Hi. I just got a small sprayer this month and I'm looking to finish some boxes, but Minwax and "outstanding" aren't two words I usually hear in the same sentence. Do you have a pic of a finished project that you sprayed?
What did you thin it with, and what ratio? And what do you mean with the sanding bit? Is it just a matter of water-base raising the grain with the first coat, or do 2nd/3rd/13th coats not go on smoothly?
And what's the finish look/feel like - glass, plastic, richly oiled wood, somewhere in between?
thanks.


----------



## mcase (Oct 31, 2009)

I use this a lot and it can look great. I sand it with a 600 grit wet and then wax it and the finish is nice. There are some limitations you might want to keep in mind. It is not a very tough finish and is not suitable for a table top say. It also can absorb stains from simple handling. I made a set of kitchen cabinets (for myself thank heaven) and found that after a couple of years that it darkened and looked greasy around the knobs were people came into contact with it. These darkened greasy looking areas would not clean up as it was really absorbed into the finish. Also any grease spills tend to darken stain it. Another area where it did not hold up so well was on the wood trim near the sink. Water seem to get through it too and darken the wood. So its not the most resistant of finishes. I still use it on the sides of cabinets and areas that take less abuse, but never on the doors or any parts that actually get touched or wet.


----------



## jumbojack (Mar 20, 2011)

I think, even after this sparkling review, I'll stick to my smelly, flammable lacquer.


----------



## TheOldTimer (Dec 13, 2009)

I am not a great fan of this product. That said, I do use water base finishes 90% of the time on all projects. If you want to keep the grain from raising and to keep the stain from bleeding, use a 1lb. cut of dewaxed shellac as a first coat after staining. The shellac will seal the stain or material. I do not sand the shellac but sand the first coat of finish after application. Most of the time, prior coats do not need sanding. I sand with 300G paper and if the additional coats do need a sanding, I use 400G. It is getting harder to get oil base finished due to the environment. Some suppliers do not carry them any longer here in Arizona. I mix my own dewaxed shellac from flake material but it is also commercially available in 2lb. cut. You can cut it down to a 1lb. cut with denatured alcohol and it goes a long way. I prefer to make my own, as I know its age. Age effects drying time of the product. One drawback of water base finishes is that they are temperature sensitive at time of application. Here is Arizona when the temperatures are above 90 degrees I do not use them. I shut down my woodworking during the summer months as woodworking in 100-120 degree temperatures is not fun!


----------



## ssnvet (Jan 10, 2012)

I've used quite a bit of the Polycrylic. I've always brushed it on.
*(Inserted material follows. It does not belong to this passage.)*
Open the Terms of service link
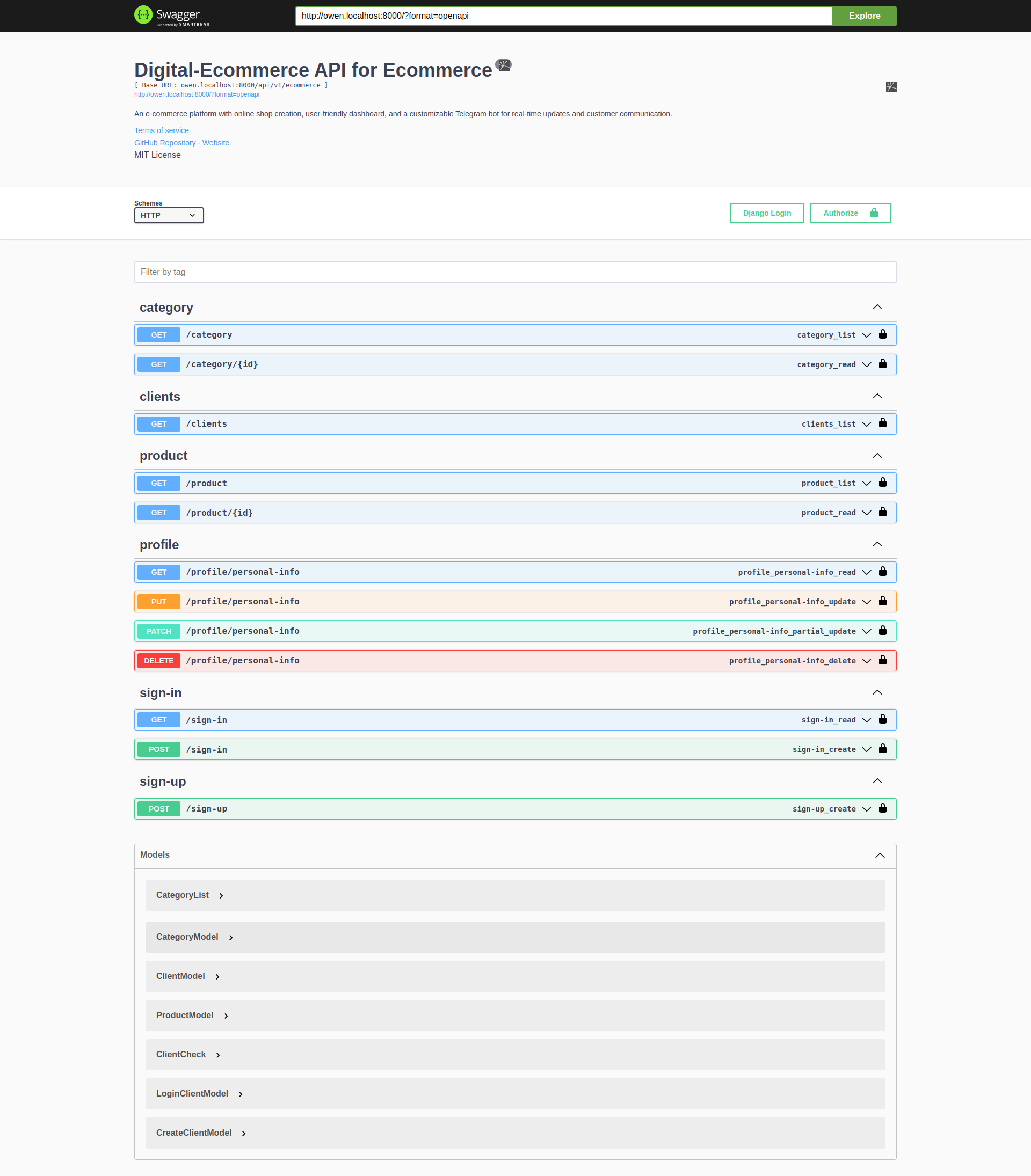The image size is (1031, 1176). (161, 130)
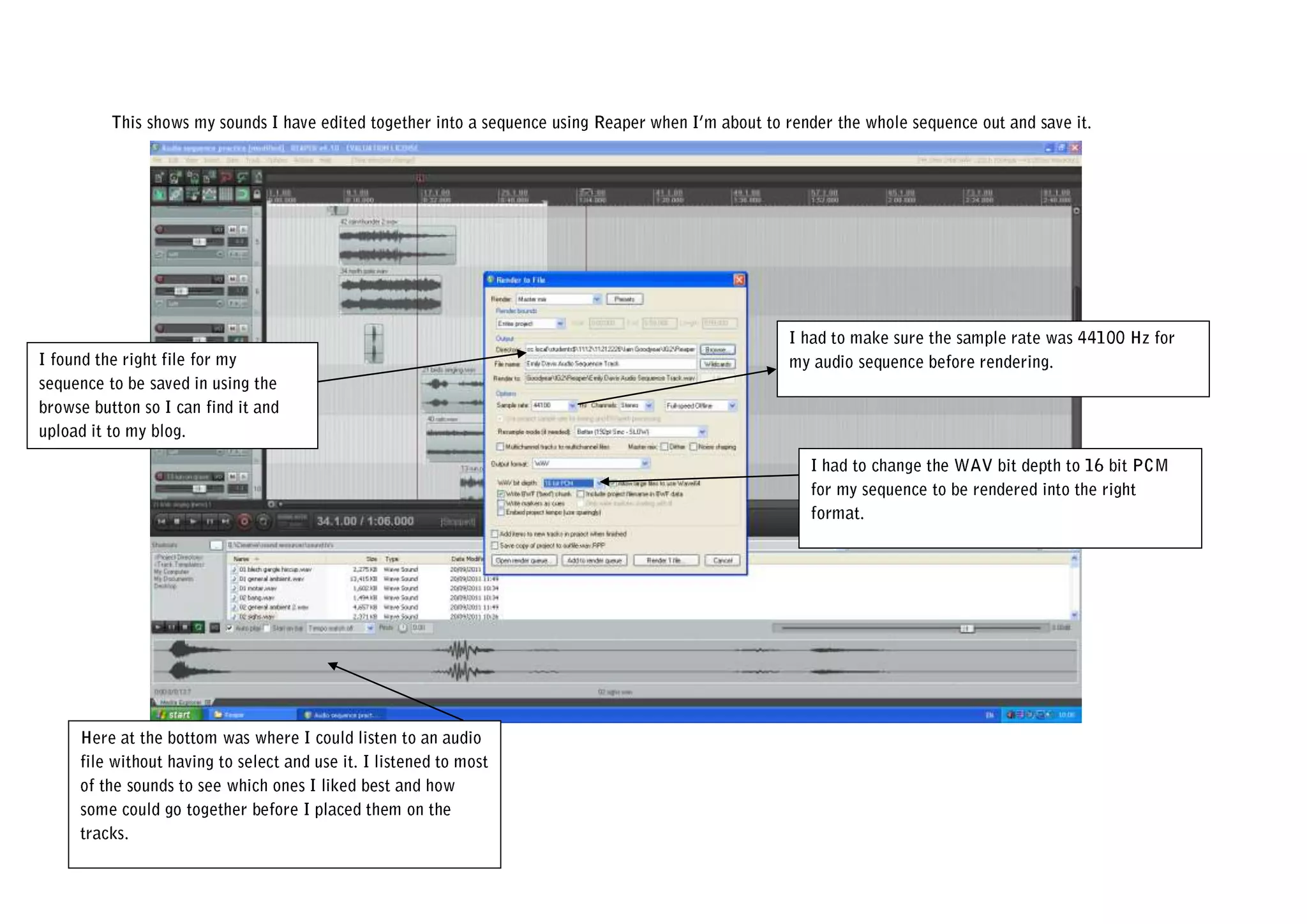Click the Media Explorer preview volume slider
This screenshot has height=924, width=1307.
966,629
Dries fast and gives a nice end result.

I use a three step process for finishing pine trim.

1. General finishes "natural" conditioner
2. General finishes die stain (I like the Pecan on pine)
3. Minwax Polycrylic… I hand sand with 400 after the first coat and then put two more on without sanding.


----------



## craftsman on the lake (Dec 27, 2008)

I've used it a lot with an hvlp sprayer. I dust the first coat on then lightly sand it after it dries. Then I put 2-4 more coats on and do a light sanding before the last coat. I have it in my kitchen and I find that it is pretty water resistant. I don't know why some say it isn't. It seems to handle water just as well as the oil based one after it's good and dry. I wouldn't use it on a wood countertop but then again neither would I the oil based one.


----------



## grumpy749 (Nov 22, 2011)

Thanks oldtimer for the finishing tip using a one pound cut of dewaxed shellac as a pre coat to stain finishing. I always use oil based finishes and also experience a stain bleeding problem. I've read about this finishing process before so I will try this soon. As far as your temperature problem goes no sympathy here, try minus 25 like we have got on new years eve here in northern Alberta. My shop is however toasty warm. lol.


----------



## Tennessee (Jul 8, 2011)

I'm with you, jumbojack!


----------